◆ Directives:
**a.** In the account of going portable on a camper-trailer holiday, how long was the 6M whip from its tip to the bottom of the base fixture?
**b.** Continue the account of going portable on a camper-trailer holiday, picking up after its last sentence.

◆ Text block:
· · · · · · ·

The Trials & Tribulations Of Going Portable...

 

20 March 2011

 

 

The decision was made. "We" were taking the camper-trailer up to Woodgate Beach (in QG64gv for those who know about grid squares) , bordering Hervey Bay for a week for a short holiday. That was going to cause me problems because I like to get out portable for the John Moyle Field Day - that couldn't happen this year because at least part of it would be with us travelling back from our trip away..

 

The holiday being a "given", the next step was to make sure that not all of the long 'stick-y' things were fishing rods. My set of HF helicals do look like some of my fishing rods but have an obvious absence - somewhere to attach the reel.  I also created a 1/4 wave whip for 6M SSB or FM, one that could be screwed on the same 5/16" antenna base, out of some 3mm bronze welding rod. (For those who are interested in this type of antenna, the length was 1430mm from tip to the bottom of the base fixture for operation at 50.1 MHz.) This material has no mechanical strength and certainly not enough to be used with the car in motion but ok for stationary use.  The SWR curve is very wide and rises from about 1.15:1 at 50.1 up to 1.3 at 52.5 MHz.  The radio gear to be included was the Icom IC-706Mk2G, a LDG Z100 autotuner plus an optional DSE Q1755 12V/23A switch mode power supply, and a HF & VHF/UHF SWR meter.

· · · · · · ·

Listing excerpted from a collection:

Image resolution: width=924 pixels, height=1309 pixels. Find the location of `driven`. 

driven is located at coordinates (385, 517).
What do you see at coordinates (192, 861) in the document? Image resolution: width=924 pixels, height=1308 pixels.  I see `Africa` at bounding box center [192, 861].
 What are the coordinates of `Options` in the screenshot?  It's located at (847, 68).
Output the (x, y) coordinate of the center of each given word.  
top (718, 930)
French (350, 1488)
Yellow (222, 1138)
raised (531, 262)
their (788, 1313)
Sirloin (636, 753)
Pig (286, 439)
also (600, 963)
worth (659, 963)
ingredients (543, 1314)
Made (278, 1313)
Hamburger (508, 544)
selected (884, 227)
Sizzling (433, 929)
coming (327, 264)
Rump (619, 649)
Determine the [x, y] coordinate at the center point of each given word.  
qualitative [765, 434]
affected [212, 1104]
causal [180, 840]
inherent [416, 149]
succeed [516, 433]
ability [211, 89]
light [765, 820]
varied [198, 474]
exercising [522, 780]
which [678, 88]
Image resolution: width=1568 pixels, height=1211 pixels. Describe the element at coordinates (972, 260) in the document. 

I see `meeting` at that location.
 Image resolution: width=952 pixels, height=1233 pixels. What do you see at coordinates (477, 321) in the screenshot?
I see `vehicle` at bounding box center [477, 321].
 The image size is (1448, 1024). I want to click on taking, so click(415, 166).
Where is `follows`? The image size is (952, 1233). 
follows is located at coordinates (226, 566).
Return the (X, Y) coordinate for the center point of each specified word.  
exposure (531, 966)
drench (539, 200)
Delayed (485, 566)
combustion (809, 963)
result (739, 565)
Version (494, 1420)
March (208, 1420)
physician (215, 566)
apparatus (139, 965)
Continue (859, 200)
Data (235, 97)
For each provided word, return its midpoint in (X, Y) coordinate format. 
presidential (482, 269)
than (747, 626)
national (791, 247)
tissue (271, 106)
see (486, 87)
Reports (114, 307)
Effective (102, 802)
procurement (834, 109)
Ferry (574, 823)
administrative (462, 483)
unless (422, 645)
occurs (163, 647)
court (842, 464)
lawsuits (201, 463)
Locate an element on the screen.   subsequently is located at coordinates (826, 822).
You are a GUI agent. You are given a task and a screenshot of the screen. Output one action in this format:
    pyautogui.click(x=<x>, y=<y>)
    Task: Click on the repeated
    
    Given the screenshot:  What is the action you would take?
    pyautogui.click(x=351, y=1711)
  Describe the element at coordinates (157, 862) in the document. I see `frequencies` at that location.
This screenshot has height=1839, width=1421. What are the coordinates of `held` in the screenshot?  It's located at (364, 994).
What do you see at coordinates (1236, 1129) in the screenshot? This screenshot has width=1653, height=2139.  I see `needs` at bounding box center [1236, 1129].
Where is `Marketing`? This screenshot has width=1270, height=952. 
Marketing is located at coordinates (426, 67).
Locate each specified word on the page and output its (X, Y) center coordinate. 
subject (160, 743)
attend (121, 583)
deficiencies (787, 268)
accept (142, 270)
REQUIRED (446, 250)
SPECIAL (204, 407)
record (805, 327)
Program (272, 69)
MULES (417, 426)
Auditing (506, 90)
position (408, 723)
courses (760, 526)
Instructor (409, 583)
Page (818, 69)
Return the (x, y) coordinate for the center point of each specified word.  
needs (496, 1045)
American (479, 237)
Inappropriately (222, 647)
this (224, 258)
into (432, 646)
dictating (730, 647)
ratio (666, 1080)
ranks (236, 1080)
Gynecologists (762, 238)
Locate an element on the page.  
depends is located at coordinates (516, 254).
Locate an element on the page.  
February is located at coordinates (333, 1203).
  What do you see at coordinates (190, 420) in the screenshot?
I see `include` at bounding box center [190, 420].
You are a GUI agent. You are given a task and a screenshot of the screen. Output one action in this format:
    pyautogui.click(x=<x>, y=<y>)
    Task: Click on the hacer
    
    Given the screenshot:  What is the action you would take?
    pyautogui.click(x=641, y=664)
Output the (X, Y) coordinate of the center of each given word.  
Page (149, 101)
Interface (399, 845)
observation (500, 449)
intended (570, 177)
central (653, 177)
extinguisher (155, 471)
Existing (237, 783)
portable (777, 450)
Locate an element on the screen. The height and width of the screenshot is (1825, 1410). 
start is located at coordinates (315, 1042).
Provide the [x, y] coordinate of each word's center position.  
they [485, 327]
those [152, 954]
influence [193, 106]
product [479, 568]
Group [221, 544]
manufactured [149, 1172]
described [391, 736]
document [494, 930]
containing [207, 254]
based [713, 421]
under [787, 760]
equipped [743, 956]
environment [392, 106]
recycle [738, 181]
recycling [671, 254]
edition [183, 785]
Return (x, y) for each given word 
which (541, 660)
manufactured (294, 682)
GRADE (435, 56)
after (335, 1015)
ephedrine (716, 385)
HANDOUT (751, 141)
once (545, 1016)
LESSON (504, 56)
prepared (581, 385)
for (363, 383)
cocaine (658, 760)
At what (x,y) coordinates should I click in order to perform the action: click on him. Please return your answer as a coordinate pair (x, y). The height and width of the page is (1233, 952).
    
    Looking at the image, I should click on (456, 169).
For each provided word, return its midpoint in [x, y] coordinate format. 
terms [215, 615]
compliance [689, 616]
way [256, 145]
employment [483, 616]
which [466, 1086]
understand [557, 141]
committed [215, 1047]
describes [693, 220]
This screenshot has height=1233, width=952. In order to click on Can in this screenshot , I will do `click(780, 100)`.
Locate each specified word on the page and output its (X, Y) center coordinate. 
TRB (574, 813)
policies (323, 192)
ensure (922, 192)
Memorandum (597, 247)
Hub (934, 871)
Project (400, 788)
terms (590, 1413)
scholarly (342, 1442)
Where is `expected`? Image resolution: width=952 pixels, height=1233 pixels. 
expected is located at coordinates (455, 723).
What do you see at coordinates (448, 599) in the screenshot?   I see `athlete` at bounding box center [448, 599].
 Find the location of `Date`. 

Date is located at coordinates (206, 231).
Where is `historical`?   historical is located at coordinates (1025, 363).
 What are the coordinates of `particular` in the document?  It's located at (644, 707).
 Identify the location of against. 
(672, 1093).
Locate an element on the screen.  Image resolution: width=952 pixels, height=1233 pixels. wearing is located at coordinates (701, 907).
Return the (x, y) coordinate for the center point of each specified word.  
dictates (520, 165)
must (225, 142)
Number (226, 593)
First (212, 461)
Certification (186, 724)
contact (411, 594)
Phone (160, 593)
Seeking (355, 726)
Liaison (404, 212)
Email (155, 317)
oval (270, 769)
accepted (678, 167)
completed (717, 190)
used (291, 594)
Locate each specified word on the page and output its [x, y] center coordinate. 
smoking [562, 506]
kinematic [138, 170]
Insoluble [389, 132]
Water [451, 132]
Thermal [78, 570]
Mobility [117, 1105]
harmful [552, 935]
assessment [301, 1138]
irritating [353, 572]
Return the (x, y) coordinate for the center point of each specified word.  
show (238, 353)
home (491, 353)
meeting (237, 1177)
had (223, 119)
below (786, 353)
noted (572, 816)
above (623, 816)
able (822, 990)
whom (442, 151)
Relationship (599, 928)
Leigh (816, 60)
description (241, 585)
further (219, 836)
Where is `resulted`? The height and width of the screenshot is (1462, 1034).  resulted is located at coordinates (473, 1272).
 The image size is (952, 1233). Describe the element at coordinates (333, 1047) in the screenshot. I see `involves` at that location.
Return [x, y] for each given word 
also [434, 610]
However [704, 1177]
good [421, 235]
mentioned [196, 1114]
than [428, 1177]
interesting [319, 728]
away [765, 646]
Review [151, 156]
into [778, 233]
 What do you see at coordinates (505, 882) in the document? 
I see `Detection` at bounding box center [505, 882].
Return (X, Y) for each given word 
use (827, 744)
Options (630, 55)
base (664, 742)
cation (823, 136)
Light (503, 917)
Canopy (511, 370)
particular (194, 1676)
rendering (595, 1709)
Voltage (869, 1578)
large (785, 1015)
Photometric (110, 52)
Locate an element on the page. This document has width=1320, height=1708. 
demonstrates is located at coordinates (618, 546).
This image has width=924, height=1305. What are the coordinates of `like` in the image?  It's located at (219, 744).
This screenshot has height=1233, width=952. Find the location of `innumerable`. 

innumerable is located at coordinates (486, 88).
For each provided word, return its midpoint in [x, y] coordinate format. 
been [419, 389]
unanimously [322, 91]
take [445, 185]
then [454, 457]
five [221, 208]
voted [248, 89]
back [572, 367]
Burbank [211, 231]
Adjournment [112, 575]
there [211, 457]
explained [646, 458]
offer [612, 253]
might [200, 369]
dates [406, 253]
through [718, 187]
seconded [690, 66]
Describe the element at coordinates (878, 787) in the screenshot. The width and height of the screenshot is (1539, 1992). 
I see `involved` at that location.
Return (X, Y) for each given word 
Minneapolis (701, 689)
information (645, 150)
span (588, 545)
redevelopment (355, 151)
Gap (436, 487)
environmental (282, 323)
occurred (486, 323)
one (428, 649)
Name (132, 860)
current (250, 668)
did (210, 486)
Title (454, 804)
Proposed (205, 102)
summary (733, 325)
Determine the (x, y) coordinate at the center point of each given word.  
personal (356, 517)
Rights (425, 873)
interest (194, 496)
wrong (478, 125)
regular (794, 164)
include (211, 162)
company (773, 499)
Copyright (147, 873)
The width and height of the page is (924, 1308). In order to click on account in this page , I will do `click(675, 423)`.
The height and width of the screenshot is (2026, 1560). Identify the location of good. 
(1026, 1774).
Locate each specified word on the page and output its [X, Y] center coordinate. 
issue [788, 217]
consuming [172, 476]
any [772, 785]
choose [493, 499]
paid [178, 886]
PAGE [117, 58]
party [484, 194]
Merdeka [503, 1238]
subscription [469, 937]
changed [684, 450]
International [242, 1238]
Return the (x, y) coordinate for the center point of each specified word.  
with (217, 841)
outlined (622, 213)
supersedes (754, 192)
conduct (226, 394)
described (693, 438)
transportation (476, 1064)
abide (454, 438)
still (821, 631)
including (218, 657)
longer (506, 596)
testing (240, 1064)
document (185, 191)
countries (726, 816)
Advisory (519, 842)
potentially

· · · · · · ·

◆ Responses per task:
**a.** It was 1430mm long.

**b.**
I was interested in trying to work some JA's on "6" from this grid square. The 706 was set up in the car, running from the 12v car battery and connected to the 1/4 wave whip. I managed to work Remi FK8CP on the Monday afternoon but he reported distorted transmit audio and gave me a 3x1 report. That made me start wondering what was happening, particularly when coupled with the fact that I seemed to hear audio out of the speaker of the transceiver while transmitting. To say that effect was unusual would be an understatement. 

 

Step one, try connecting the case of the 706 direct to car frame. No change.

 

Step two, disconnect the Z100 tuner from being in-line. RF power up but still some transmit audio being heard.

 

Step three, take the 706 plus Z100 into the camper, connect a 6m length of RG58 back to the car and power it off the 23A power supply plugged into the mains power supply. NO extraneous audio being heard BUT the RF power was down and the SWR seemed high, over 2:1. Given that the basic whip antenna SWR was just above 1:1, this was a bit weird.

 

Step 4, disconnect the Z100 tuner again. Tx power back up, SWR back down. 

 

Of course this pointed at least part of the problem as occurring in the Z100 autotuner. As for the transmit audio being heard, was it really coming out of the speaker of the 706 or from the car radio wiring (even though turned off !)  This latter question remains and I may follow it up at a later stage if I need to.

 

Ok, the tuner. I then did some transmitter tests with it connected it back in line and using FM to get a constant carrier power & hit the PTT button. The PO bar on the 706 showed 100 watts, as did the SWR meter between the 706 and the Z100, THEN about 10 seconds later, down went the PO bar to around 50% (ie 50 watts), up came the SWR to over 2:1. Hey, these tuners are supposed to tune out impedance mismatches - not create them.

 

I unscrewed the Z100 top cover, and touched around the toroidal inductors checking for any one hotter than the remainder.. the middle one was - L4. It was very hot. I was then wondering if I had a faulty relay in it. Where would I get another replacement relay ???? There wasn't much I could do there and then - it would have to wait for my return home.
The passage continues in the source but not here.